The described dissociation illustrates the impact of task load on age-related activation differences and explains why brain data analysis did not reveal a significant main effect of age. In fact, age effects on activation intensity seem to average out across the different load levels (increasing activation with age at low task load and decreasing activation with age at high task load). Consequently, dorsolateral prefrontal brain activation with age does not seem to be affected by aging in general but is strongly modulated by the level of working memory demands (Prakash et al., 2009; Reuter-Lorenz and Park, 2010). Noteworthy, there was no main effect of load either because younger individuals showed higher activation intensity at high task load than at low task load, whereas older individuals showed the opposite pattern.

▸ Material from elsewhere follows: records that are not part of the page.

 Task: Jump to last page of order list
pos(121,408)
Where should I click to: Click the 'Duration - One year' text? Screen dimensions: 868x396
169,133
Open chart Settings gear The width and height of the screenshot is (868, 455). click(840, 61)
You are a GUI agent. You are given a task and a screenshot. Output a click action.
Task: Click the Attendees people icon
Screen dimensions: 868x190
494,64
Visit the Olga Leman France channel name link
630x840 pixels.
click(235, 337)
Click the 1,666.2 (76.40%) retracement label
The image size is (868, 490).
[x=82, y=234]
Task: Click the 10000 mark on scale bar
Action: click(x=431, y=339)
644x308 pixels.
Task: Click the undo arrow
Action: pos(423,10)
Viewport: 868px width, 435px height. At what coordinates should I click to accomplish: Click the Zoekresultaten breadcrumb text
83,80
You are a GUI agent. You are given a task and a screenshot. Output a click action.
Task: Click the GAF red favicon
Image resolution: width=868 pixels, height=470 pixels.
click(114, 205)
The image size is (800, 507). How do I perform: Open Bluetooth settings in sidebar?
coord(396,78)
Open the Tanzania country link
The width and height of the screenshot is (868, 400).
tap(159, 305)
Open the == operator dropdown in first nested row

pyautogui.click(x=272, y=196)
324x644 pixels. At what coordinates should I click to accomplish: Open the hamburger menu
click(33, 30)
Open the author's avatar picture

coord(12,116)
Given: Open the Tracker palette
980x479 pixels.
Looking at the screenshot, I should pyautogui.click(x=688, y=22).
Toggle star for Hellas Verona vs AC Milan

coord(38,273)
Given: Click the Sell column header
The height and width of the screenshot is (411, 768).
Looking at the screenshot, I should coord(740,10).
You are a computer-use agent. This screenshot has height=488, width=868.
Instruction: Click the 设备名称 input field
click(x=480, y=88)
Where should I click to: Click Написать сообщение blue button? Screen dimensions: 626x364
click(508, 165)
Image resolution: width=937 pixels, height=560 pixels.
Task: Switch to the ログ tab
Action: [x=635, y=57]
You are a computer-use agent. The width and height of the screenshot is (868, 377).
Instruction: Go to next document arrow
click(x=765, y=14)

With the restriction of a limited generalizability of cross-sectional results, the present data finally point toward an increasing functional cerebral dysfunction over a time span of 50 years that may partly be compensated on the behavioral level until a resource ceiling is approached.

Prefrontal Brain Activation and Theories of Aging

Our results mostly confirm the assumptions of the CRUNCH model (Reuter-Lorenz and Cappell, 2008; Reuter-Lorenz and Park, 2010; Schneider-Garces et al., 2010). As mentioned above, this model posits that older individuals compared to younger individuals show reduced prefrontal activation and lower performance accuracy at high task difficulty indicating limited working memory resources. At low task demands, by contrast, older individuals show equivalent performances as younger individuals but higher activation intensity as compensatory neural mechanism for age-related restraints in working memory capacity. The present findings are in line with the CRUNCH assumptions concerning this dissociation. In fact, activation intensity at low task load increased with advancing age whereas activation intensity at high task load decreased. At low task demands, however, the present results revealed a negative correlation between activation intensity and performance accuracy and therefore rather point toward inefficient neural processing or failed compensation than toward a successful compensatory recruitment of working memory resources. In addition, our data suggests that the CRUNCH assumptions about load-related discrepancies in activation intensity may not be restricted to differences between younger and older individuals but, to a lesser degree, also apply to other decades of life.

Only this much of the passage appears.